▶ _Source data_

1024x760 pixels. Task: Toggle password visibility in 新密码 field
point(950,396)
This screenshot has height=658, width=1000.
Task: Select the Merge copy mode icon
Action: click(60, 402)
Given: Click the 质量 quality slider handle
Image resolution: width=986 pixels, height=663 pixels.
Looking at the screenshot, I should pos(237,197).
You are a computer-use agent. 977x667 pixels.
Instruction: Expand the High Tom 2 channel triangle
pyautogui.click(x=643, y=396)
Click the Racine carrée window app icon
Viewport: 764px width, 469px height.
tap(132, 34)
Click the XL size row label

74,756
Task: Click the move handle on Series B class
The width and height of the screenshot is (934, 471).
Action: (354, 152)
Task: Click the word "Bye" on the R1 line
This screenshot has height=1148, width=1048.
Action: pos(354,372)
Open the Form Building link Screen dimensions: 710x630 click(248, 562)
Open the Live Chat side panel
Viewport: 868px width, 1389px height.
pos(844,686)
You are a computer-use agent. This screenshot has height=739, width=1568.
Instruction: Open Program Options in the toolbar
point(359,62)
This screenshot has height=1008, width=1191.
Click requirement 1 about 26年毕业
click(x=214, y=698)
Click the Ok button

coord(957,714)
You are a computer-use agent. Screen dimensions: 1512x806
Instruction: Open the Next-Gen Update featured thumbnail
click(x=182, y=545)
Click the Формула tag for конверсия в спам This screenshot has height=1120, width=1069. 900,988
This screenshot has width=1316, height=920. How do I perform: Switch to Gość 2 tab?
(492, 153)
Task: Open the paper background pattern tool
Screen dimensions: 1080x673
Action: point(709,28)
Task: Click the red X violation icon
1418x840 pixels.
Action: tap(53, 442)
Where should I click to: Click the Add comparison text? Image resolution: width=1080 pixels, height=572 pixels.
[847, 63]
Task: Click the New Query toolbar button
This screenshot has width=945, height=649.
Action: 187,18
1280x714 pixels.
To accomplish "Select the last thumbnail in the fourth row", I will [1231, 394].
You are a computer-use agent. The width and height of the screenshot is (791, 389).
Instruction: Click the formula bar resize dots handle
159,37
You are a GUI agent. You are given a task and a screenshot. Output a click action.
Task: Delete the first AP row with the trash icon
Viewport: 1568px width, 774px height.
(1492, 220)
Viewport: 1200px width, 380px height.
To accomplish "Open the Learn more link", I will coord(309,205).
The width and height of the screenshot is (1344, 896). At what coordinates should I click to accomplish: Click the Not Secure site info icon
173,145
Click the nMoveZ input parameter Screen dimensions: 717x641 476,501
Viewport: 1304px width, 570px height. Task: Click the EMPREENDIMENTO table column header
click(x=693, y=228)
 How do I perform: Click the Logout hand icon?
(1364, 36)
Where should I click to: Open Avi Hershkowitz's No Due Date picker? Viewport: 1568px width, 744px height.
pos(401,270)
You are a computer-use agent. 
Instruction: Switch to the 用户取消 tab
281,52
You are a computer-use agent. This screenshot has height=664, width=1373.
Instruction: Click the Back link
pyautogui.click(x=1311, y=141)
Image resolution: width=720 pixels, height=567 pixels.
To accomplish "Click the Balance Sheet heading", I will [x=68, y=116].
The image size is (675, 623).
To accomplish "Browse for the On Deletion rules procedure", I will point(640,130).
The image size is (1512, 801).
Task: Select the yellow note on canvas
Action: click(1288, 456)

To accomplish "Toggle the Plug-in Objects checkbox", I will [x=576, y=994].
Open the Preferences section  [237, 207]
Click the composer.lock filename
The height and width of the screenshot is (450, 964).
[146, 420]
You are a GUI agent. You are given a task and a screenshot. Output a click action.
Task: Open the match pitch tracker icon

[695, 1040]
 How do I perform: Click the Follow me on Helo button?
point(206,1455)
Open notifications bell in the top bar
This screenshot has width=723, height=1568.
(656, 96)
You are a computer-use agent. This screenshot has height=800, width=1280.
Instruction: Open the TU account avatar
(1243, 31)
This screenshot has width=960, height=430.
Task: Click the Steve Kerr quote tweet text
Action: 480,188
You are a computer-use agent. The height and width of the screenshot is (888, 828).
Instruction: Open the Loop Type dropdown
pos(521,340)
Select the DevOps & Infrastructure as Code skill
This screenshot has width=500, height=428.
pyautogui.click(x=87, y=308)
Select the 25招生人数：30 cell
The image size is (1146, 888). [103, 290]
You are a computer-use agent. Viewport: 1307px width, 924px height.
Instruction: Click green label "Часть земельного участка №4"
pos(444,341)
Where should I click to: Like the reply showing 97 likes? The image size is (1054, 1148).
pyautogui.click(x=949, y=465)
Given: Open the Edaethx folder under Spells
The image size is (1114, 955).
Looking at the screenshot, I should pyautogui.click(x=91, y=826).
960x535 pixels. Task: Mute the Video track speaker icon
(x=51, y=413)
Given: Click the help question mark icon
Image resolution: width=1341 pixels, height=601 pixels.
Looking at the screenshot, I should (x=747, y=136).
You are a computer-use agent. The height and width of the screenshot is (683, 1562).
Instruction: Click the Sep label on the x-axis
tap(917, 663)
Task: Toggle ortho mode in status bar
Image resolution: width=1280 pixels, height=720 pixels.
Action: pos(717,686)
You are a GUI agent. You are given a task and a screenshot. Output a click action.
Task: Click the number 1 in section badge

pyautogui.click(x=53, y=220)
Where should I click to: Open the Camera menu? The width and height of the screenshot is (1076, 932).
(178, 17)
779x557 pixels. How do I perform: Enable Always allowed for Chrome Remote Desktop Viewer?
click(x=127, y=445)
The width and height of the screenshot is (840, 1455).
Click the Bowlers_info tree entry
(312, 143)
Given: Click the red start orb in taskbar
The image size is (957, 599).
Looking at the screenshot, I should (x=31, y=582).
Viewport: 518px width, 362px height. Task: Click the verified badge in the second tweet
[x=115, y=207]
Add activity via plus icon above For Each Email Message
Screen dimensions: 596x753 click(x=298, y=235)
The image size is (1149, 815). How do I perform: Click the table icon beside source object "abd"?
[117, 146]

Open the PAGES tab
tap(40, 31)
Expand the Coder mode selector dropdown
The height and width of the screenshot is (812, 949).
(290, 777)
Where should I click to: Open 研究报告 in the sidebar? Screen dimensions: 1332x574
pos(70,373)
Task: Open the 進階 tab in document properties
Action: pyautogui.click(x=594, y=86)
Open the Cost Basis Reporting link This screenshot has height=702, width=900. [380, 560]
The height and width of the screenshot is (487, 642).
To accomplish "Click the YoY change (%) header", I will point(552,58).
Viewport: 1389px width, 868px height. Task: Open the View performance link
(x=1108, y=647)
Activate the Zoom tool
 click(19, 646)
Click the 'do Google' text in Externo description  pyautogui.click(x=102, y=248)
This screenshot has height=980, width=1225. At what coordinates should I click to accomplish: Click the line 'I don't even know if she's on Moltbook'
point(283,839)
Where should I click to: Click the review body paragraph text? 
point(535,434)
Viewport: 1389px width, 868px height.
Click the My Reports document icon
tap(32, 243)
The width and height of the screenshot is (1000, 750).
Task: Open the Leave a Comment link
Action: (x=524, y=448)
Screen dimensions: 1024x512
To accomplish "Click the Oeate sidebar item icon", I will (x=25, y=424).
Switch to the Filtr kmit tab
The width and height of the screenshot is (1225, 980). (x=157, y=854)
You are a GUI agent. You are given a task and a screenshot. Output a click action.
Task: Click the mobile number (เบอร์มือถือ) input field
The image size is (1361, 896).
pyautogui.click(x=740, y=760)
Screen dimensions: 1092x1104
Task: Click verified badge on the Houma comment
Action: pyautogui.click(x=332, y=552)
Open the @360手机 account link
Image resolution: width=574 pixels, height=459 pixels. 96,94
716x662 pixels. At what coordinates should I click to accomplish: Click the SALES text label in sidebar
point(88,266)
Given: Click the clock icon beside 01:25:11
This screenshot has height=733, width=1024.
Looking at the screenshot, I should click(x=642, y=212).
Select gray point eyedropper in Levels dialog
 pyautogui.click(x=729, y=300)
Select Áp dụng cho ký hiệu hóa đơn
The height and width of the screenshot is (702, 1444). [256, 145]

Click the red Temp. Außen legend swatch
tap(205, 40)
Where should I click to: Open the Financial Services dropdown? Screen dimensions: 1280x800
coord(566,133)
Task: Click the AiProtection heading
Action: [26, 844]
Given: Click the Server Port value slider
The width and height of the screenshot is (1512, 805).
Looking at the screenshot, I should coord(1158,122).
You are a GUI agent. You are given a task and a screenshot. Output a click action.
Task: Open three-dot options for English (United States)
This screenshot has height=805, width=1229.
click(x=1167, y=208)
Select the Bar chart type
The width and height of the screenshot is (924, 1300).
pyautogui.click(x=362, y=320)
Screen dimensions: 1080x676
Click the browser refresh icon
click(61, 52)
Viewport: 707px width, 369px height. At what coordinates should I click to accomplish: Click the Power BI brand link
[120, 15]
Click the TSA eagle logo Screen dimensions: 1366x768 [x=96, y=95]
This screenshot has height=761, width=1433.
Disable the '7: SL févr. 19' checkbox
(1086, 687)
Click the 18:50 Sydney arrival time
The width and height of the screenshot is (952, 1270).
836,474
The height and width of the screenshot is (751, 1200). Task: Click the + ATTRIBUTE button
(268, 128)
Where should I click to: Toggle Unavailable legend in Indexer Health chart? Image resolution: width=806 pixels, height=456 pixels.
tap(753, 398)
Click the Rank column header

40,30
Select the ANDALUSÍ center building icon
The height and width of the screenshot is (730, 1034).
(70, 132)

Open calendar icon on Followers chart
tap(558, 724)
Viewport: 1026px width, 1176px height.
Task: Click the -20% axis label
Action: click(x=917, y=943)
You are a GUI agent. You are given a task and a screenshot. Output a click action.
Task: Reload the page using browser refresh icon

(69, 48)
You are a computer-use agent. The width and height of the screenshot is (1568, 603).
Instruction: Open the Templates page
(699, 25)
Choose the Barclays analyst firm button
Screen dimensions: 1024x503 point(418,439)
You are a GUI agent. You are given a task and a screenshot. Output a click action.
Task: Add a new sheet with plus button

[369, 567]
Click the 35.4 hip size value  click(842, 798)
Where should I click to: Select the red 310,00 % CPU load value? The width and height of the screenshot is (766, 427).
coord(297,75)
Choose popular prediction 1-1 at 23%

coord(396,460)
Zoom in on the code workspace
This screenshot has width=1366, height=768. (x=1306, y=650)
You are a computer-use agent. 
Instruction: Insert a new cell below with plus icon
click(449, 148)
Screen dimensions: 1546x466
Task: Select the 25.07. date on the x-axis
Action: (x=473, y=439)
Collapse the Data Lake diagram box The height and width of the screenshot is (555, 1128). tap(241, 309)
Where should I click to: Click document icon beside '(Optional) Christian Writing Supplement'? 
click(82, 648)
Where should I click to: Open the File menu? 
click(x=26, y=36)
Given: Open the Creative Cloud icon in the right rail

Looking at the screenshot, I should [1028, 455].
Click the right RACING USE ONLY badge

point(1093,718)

▶ _Exercise prompt_
Scan the records above for the string "slider", then select every line that holds it.

▶ _Exercise result_
Given: Click the 质量 quality slider handle
Given: Click the Server Port value slider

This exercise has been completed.